Start of Block

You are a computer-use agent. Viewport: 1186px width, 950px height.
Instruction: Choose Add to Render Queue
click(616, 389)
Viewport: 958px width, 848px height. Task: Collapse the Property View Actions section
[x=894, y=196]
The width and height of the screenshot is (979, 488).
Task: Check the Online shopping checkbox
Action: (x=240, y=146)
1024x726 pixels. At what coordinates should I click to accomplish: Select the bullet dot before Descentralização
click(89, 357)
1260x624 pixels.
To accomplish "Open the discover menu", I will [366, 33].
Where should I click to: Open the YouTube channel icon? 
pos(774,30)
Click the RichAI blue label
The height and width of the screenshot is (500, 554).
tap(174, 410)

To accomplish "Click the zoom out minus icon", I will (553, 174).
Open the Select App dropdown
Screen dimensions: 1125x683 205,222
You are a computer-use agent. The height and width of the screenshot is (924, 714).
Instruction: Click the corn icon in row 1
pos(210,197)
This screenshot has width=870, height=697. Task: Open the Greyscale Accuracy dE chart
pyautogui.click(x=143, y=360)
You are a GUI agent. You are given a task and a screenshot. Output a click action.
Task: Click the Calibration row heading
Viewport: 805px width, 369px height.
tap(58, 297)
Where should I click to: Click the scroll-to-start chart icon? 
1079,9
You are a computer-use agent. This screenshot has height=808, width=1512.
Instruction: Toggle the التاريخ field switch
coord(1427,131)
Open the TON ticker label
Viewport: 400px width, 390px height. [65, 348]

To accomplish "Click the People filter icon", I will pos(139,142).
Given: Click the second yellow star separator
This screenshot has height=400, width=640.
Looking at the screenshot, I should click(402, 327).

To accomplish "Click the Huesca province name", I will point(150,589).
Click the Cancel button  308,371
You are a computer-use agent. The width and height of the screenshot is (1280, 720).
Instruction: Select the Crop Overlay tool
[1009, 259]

End of Block

TO DO: Select the lines in this material that hold the word "will", leaving none out.

TASK SOLUTION:
To accomplish "Open the discover menu", I will [366, 33].
To accomplish "Click the zoom out minus icon", I will (553, 174).
To accomplish "Click the People filter icon", I will pos(139,142).
To accomplish "Click the Huesca province name", I will point(150,589).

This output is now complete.